AUTHOR OF "FOUR LITTLE BLOSSOMS AT BROOKSIDE FARM," "FOUR LITTLE BLOSSOMS AT OAK HILL SCHOOL," ETC.

THE SAALFIELD PUBLISHING COMPANY

Akron, Ohio New York

Copyright MCMXX

THE SAALFIELD PUBLISHING COMPANY

Four Little Blossoms and Their Winter Fun

Made in the United States of America

CONTENTS

CHAPTER

I THE FIRST SNOW STORM II BOBBY IS RESCUED III AUNT DOROTHY'S LOCKET IV WHEN THE BOBSLED UPSET V MEG IN TROUBLE VI THE ORANGE AND THE BLACK VII A BIRTHDAY PARTY VIII DOWN ON THE POND IX A NEW KIND OF JAM X WORKING FOR THE FAIR XI BOBBY'S MEANEST DAY XII BUILDING A SNOW MAN XIII THE TWINS HAVE A SECRET XIV LOST IN THE STORM XV GREAT PREPARATIONS XVI OVER THE CROSS ROAD XVII MR. MENDAM XVIII AT LAST THE FAIR

FOUR LITTLE BLOSSOMS AND THEIR WINTER FUN

CHAPTER I

THE FIRST SNOW STORM

"Where's Mother?" Meg and Bobby Blossom demanded the moment they opened the front door.

It was the first question they always asked when they came home from school.

Twaddles, their little brother, looked up at them serenely from the sofa cushion on which he sat cross legged on the floor at the foot of the hall stairs.

"Mother and Aunt Polly went uptown," he informed his brother and sister. "They're going to bring us something nice. They promised."

Meg pulled off her hat and unbuttoned her coat.

"I'm starving," she announced. "It's awfully cold out. What are you doing anyway, Twaddles?"

"Sliding down the banisters," answered Twaddles calmly. "See, we spread down sofa cushions so 's we wouldn't hurt ourselves. It's Dot's turn now. Hi, Dot!" he ended in a shout.

"Here I come look out!" With a swish of pink gingham skirt a small, plump little girl came flying down the banister to land luckily on a red satin sofa cushion ready to receive her.

"Well, I must say," announced Meg with dignity, "that's a fine way to do using Mother's best sofa cushions! Where's Norah?"

"Gone to the movies," replied Dot, pushing the hair out of her eyes and smiling sunnily. "She waited till she saw you turn the corner, 'cause she said she wouldn't leave us alone."

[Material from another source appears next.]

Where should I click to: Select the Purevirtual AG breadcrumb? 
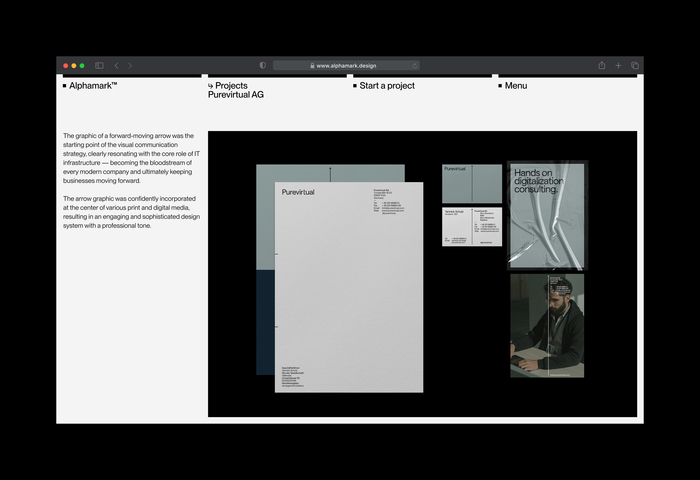(x=236, y=95)
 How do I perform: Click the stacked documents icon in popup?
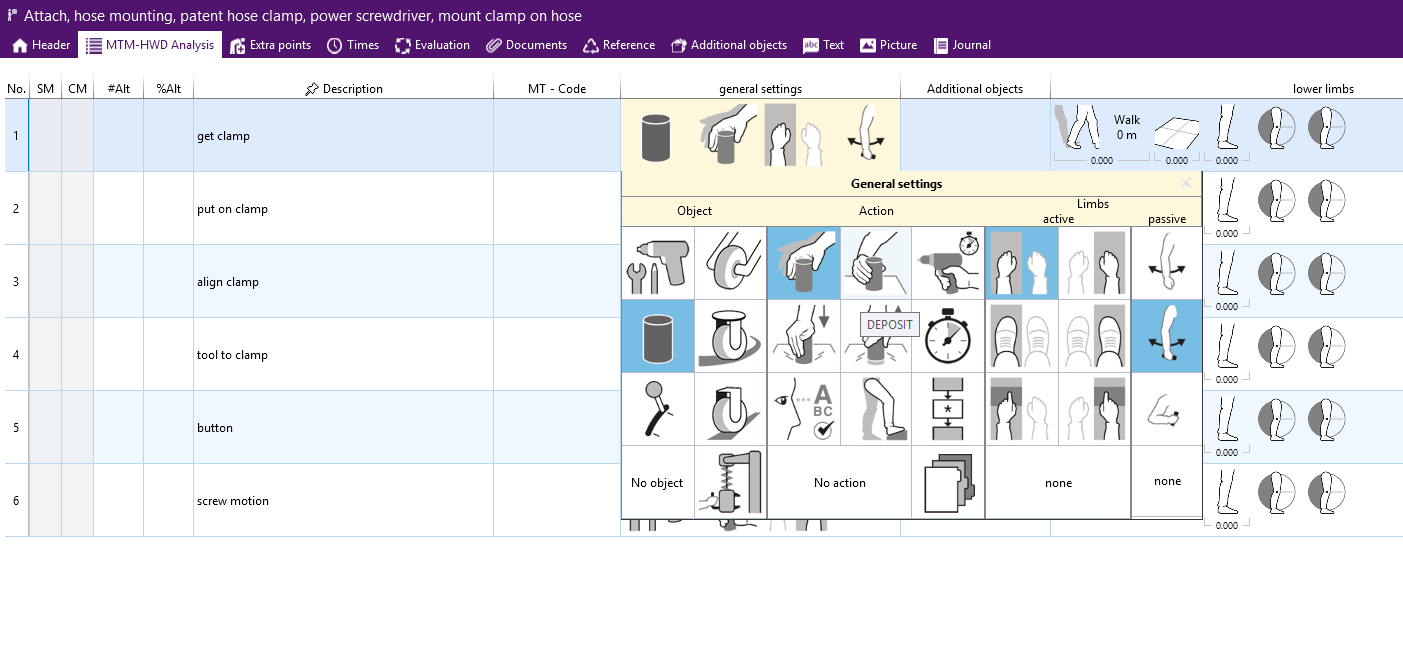948,482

Twaddles, who had been pressing his short nose against the glass in the door panel hoping to see his mother coming with the promised gift, suddenly wheeled and tried to stand on his head. That was Twaddles' way of expressing delight. "It's snowing!" he cried. "Little fine snowflakes, the kind that Daddy says always last. Oh, I hope we have coasting. I'll bet it snows all night."

"You said that Thanksgiving," retorted Bobby gloomily, "and it just snowed enough to cover the ground one night and melted 'fore we were up the next morning. And here it is January, and it hasn't snowed since."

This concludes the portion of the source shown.